Audi Sport gears up for electric future
Performance division readies product offensive with six new models
Audi Sport is embarking on its most aggressive product offensive in its 25-year history with six new RS-badged SUVs and supersaloons scheduled for launch before the end of the year.
Following the reveal of the new RS6 Avant a few weeks ago, the first RS6 to be sold in the US, and the RS7 Sportback at the Frankfurt motor show, Oliver Hoffmann, joint managing director of Audi Sport alongside Julius Seebach, confirmed both an RSQ3 and RSQ3 Sportback will join the portfolio along with an RSQ8 before the end of the year. A facelifted RS4 Avant will arrive towards the end of Q1 in 2020. These new models will join the current Audi Sport models – TT RS, RS3, RS5 and R8.
> New Audi RS7 Sportback joins Audi Sport model offensive
‘We will offer an Audi Sport RS model in the segments where there is customer demand and the car can be developed as a true RS model,’ Hoffmann said during the reveal of the RS7 Sportback on the eve of the Frankfurt show.
‘What we won’t do is offer RS models if we don’t think it is right for the brand. The SQ5, for example, is a very good Audi S car but we don’t have to produce an RS version. Audi AG doesn’t tell us which cars we have to produce.’

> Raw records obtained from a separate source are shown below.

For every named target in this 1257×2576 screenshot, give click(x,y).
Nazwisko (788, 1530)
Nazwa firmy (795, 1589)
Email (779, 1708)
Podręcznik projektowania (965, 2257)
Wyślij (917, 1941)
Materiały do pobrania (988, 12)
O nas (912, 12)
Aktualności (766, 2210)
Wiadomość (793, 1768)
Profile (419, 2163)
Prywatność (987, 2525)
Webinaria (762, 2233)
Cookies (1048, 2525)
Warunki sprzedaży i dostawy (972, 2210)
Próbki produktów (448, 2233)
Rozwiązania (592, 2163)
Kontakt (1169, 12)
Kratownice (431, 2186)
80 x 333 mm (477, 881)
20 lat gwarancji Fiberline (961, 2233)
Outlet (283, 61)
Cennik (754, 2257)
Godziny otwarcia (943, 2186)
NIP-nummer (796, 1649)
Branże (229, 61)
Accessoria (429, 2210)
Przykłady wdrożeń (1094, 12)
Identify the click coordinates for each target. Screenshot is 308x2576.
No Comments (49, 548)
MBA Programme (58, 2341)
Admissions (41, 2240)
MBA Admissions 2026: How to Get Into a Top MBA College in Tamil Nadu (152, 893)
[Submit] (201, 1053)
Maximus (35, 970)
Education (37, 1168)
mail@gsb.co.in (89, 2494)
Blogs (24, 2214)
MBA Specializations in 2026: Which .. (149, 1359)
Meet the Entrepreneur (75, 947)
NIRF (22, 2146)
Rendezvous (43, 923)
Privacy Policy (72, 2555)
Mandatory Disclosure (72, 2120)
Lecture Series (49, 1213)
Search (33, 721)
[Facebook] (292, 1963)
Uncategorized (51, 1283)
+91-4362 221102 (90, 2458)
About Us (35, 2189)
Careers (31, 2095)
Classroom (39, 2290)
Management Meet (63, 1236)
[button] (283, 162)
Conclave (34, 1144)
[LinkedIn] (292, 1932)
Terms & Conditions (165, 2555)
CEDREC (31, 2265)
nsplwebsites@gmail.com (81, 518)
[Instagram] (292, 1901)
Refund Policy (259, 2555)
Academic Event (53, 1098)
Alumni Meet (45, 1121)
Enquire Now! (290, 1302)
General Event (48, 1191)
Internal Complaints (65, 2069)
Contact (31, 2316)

With three new Audi RS SUVs to be revealed before the end of the year, we will have to wait until the spring of 2020 before a new RS4 Avant arrives, which will still be sooner than is the norm due to Audi Sport’s ambitious plans to more than halve the time it takes for its cars to come to market after the series model has gone on sale.
‘Traditionally it takes 18 months for an RS derivative to be launched after the series car is revealed, but our customers want their RS models sooner so we have to reduce the time it takes to develop our cars.
‘We will reduce this time to around six months,’ said Hoffmann. To achieve this goal Audi Sport is now involved in the first stages of a new series model’s design and development. ‘We have to be involved at the very beginning of the series car’s development process – it allows us to start the development of the RS model much sooner and influence the series car’s design to better suit the requirements of an RS model.’
While Audi Sport forges ahead with its model offensive it is also planning its next generation of powertrain options. ‘We will introduce plug-in hybrid Audi Sport models,’ confirmed Hoffmann. ‘We are also working on our electrification strategy for the future. We will have our first electric Audi Sport car soon, the e-tron GT, and this will be followed by a family of electric Audi Sport models.’
What Hoffmann wouldn’t be drawn on was the future of the R8. ‘It’s our halo car and this is important to us, but we haven’t made a decision yet on the next R8.’